I watched as her eyes averted from me to Craig, "You." She hissed. She started to dislike Craig right after the whole cancer incident—part of me thinks she never liked him. She even admitted that she liked Jimmy, better.

Before she could yell at him I interrupted her, "It's not his fault mom."

"Oh?" Her attention brought back to me.

"I just needed to get some air so Craig took me out outside for a bit…we just lost track of time out there, that's all." I lied…well part of it was true.

"Ash…I'm going to go." He whispered, he had to feel uncomfortable with my dad and my mom practically burning holes into him.

"Okay. Next Saturday?" I repeated it was really the only thing I really had to look forward to.

"Yeah," He nodded as he kissed my forehead.
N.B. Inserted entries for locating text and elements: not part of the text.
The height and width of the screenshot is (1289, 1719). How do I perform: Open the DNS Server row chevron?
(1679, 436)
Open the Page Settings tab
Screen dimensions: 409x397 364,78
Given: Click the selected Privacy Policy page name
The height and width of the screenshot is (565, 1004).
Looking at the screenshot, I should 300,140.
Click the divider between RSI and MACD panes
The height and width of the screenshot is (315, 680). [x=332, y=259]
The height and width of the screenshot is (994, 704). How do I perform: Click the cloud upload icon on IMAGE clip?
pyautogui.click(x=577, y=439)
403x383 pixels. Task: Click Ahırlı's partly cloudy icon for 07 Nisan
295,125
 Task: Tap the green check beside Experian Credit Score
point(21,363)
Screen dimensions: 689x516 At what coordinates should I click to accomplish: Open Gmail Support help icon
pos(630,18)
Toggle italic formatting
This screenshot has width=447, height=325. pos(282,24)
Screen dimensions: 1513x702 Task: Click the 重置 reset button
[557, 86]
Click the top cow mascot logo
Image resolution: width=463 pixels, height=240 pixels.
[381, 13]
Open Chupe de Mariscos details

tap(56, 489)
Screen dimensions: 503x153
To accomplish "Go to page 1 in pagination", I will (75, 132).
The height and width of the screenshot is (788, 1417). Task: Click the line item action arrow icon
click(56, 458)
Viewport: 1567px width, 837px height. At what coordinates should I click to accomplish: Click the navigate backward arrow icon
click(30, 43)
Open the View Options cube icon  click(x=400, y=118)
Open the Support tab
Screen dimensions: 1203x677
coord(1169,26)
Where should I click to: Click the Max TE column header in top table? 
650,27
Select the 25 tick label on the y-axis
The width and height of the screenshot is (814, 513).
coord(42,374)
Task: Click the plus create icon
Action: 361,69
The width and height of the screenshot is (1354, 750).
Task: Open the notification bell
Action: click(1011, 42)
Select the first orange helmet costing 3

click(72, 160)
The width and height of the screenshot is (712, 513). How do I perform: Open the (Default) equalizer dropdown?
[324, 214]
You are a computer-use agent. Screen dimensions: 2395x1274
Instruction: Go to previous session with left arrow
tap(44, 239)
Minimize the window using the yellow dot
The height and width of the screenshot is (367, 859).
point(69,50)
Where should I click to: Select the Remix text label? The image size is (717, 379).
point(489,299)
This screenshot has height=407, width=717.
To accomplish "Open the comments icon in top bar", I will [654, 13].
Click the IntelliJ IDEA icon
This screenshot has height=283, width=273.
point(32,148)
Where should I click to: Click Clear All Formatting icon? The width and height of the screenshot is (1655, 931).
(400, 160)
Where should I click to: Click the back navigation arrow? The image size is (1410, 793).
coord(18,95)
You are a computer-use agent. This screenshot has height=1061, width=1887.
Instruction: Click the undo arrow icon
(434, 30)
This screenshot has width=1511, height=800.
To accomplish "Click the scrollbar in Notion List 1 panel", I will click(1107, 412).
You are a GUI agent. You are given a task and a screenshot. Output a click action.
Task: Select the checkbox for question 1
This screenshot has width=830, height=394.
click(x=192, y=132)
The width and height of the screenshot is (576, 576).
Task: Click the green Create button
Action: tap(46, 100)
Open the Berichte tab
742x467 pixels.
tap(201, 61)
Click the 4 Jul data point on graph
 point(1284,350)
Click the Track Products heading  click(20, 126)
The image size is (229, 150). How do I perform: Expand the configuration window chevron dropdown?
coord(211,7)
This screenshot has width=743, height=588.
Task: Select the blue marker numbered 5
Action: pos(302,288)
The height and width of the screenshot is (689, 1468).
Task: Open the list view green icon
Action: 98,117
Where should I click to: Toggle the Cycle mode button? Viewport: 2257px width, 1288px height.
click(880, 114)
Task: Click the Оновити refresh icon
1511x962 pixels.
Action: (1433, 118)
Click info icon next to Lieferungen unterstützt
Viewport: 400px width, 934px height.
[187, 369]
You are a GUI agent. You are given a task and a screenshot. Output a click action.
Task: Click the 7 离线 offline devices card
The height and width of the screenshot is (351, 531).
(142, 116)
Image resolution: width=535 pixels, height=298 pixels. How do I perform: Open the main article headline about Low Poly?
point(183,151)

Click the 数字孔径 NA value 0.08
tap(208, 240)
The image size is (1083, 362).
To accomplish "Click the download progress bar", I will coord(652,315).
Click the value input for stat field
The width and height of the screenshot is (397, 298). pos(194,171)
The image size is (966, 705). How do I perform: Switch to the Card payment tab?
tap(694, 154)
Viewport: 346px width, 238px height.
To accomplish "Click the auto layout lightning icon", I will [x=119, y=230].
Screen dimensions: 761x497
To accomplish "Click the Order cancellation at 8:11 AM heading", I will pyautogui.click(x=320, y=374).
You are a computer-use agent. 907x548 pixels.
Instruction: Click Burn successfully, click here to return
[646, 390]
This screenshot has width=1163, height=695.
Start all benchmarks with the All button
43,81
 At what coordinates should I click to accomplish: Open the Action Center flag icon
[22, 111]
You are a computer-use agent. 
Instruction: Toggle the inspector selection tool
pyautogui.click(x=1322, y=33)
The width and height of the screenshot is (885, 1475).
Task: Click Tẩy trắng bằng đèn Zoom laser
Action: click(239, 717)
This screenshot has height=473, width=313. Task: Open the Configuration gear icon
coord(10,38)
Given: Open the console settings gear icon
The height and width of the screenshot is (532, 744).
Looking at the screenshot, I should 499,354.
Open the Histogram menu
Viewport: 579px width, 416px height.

We both looked up to see my parents still staring.

"Bye." He said quickly.

"Bye." I whispered as he left the room.

"What's next Saturday?" My mother asked as soon as Craig left the room.

I shifted, "Craig and I are going a date." My mother shot me a shocked glare.

"That's very nice." My father said.

"Thanks dad." I said glaring at my mother.

"Why are you encouraging her?" My mother asked my father.

"Well I think its good she's looking forward to something." I stayed silent as they continued arguing, forgetting that I was even in the room. I sat back against the wheel chair and closed my eyes just putting all my energy into thinking about next Saturday. This was going to be a long couple of days.